Neetin Singh Negi

Posted on Jul 3 • Edited on Jul 5

How I Replaced My Image Processing Backend with WebAssembly: Building a Browser-Native Image Optimization Engine

#webassembly #performance #javascript #webdev

For years, I assumed every image optimizer needed a backend.

The workflow seemed obvious:

Upload an image.
Compress it on the server.
Download the optimized result.

That's how almost every online image optimization service works.

But while building my own browser-based image optimizer, I kept asking myself one simple question:

If the browser already has the image, why should it upload it just to compress it?

That question completely changed the architecture of the project.

Instead of scaling servers to process images, I moved the entire image-processing pipeline into the browser using WebAssembly, libvips, Web Workers, and SharedArrayBuffer.

What started as an experiment to reduce backend infrastructure quickly became a deep dive into browser performance, memory management, worker scheduling, and modern web platform capabilities.

In this article, I'll explain how I built a browser-native image optimization engine, the engineering challenges I encountered, the trade-offs I had to make, and why browser memory—not CPU—became the hardest problem to solve.

TL;DR

Instead of uploading images to a server, this project processes them entirely inside the browser using WebAssembly, libvips, Web Workers, and SharedArrayBuffer.

Images stay on the user's device, improving privacy while eliminating backend image-processing costs.

Try the Live Demo

Everything described in this article is already running in production.

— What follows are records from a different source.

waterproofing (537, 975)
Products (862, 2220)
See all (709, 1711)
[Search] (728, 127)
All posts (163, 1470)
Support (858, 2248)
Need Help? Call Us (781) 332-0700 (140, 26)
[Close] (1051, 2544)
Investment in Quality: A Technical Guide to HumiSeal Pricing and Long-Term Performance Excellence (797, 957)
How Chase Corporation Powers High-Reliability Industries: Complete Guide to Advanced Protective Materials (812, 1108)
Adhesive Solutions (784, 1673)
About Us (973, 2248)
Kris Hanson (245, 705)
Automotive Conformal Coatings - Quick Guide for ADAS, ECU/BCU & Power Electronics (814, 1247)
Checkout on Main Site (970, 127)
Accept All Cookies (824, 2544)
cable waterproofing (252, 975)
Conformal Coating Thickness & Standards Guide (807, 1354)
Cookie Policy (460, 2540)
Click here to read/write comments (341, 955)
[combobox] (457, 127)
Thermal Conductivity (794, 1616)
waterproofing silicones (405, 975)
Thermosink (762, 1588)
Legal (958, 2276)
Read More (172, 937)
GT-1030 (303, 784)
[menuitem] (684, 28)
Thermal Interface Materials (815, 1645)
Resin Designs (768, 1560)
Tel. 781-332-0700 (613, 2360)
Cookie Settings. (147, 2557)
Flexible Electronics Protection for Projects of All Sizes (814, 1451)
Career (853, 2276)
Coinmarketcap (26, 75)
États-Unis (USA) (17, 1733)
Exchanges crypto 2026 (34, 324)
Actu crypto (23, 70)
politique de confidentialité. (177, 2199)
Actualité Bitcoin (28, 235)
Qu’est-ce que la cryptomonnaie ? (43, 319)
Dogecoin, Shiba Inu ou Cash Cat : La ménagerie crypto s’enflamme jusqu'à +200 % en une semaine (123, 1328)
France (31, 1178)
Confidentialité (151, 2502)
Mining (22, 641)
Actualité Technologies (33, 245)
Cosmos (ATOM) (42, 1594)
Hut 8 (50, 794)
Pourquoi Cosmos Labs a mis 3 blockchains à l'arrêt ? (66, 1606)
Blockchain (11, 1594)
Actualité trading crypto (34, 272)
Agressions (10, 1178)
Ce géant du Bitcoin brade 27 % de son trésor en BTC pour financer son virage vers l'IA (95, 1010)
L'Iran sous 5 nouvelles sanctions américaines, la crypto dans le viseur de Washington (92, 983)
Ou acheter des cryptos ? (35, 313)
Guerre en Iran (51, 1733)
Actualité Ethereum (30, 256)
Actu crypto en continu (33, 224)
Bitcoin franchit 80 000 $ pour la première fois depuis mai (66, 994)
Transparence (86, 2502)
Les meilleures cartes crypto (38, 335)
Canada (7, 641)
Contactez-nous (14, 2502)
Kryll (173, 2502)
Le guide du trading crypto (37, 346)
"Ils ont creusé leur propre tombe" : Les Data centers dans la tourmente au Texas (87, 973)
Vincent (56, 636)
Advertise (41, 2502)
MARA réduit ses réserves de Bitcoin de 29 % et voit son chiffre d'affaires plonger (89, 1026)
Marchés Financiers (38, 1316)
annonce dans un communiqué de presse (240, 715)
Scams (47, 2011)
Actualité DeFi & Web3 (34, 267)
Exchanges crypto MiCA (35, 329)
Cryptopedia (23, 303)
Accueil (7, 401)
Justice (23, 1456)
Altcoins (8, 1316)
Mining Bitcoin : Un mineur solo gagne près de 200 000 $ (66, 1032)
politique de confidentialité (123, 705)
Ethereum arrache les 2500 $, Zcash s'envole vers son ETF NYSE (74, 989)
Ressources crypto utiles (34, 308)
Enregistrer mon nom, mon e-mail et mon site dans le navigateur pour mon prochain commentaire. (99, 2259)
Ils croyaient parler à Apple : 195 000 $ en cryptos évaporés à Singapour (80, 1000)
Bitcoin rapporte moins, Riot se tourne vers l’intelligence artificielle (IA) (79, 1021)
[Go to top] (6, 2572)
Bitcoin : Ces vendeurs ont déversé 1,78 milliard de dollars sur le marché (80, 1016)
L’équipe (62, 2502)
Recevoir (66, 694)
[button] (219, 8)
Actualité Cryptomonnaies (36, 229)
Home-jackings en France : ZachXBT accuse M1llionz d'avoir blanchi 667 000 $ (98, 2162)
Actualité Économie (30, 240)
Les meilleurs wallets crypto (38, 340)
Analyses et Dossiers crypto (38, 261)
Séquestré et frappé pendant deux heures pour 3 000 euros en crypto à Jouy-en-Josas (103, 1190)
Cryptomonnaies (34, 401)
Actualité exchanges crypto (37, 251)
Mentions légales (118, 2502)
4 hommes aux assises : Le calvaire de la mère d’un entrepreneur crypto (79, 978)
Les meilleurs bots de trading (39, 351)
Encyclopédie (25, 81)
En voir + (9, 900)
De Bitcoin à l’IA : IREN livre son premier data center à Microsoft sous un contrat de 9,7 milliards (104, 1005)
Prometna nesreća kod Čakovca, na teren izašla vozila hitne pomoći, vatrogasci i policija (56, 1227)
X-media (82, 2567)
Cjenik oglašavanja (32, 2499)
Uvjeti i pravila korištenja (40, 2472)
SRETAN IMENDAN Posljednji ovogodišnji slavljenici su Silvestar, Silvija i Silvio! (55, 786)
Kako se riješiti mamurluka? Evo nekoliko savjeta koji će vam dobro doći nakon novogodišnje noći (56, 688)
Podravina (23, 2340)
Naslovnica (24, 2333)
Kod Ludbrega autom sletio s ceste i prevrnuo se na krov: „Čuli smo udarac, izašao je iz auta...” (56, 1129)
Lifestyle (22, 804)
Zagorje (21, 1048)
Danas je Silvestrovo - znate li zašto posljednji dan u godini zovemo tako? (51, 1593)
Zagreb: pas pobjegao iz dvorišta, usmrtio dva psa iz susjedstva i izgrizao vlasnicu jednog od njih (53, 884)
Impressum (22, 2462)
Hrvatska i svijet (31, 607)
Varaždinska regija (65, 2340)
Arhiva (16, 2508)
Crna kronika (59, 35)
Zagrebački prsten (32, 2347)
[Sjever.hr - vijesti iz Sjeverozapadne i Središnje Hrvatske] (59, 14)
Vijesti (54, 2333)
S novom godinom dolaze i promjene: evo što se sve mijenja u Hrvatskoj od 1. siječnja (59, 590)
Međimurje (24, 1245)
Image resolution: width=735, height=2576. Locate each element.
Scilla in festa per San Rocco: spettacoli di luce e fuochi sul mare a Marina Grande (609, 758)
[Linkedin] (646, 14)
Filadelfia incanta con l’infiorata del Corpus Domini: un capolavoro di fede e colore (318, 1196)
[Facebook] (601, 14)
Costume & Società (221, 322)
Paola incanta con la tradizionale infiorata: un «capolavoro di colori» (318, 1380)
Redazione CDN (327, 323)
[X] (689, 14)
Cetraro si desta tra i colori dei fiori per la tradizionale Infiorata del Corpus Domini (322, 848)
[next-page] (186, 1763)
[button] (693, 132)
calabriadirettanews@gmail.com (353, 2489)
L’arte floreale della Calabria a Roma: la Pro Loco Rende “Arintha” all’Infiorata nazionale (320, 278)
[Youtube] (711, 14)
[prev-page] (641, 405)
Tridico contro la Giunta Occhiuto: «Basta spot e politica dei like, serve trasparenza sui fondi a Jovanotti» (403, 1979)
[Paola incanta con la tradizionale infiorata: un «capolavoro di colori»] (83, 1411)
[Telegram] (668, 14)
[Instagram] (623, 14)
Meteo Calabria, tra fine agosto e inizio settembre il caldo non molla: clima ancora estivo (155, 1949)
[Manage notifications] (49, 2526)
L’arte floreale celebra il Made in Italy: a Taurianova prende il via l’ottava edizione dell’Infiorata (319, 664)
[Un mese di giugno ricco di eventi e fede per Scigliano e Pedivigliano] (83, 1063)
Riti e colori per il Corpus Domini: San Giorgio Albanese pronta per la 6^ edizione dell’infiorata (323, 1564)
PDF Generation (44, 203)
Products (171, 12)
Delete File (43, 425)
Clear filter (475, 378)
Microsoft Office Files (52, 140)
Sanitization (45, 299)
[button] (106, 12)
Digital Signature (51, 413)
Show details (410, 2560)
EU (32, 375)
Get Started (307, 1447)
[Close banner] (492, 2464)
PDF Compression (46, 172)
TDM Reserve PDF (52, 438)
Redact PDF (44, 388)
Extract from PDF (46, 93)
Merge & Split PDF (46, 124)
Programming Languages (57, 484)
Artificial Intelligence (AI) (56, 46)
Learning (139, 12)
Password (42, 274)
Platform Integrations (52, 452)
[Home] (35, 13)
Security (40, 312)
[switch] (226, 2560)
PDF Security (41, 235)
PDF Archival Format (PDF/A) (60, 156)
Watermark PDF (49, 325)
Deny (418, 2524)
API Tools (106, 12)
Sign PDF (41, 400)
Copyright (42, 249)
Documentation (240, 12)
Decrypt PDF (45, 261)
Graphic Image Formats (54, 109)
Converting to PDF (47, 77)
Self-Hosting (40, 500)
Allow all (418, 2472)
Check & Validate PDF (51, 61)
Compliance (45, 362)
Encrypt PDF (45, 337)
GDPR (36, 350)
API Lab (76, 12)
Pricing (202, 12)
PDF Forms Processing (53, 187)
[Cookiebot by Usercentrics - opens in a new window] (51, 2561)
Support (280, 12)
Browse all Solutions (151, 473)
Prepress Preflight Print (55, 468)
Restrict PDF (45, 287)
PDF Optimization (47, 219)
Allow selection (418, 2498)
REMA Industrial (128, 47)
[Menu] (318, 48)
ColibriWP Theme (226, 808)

🌐 https://www.imageoptimizer.org/

Upload a few images, experiment with different output formats, and inspect the processing times yourself.

All image processing happens locally in your browser. Your images remain on your device unless you explicitly choose to export them.

Architecture

Before diving into the implementation, let's look at how the system is structured at a high level and how the browser has become the new image-processing engine.

Traditional Architecture

Nearly every online image optimizer follows the same workflow:

Upload the image
Process it on the server
Store it temporarily
Return the optimized image

This approach is simple and proven, but it introduces several challenges:

Every image must leave the user's device.
CPU usage grows with traffic.
Storage and bandwidth costs increase over time.
Users must trust the service with their files.

I wanted to see if I could remove the most expensive part of the system entirely.

Instead of sending images to the backend, I moved the backend into the browser.

Browser-First Architecture

Modern browsers are capable of much more than many developers realize.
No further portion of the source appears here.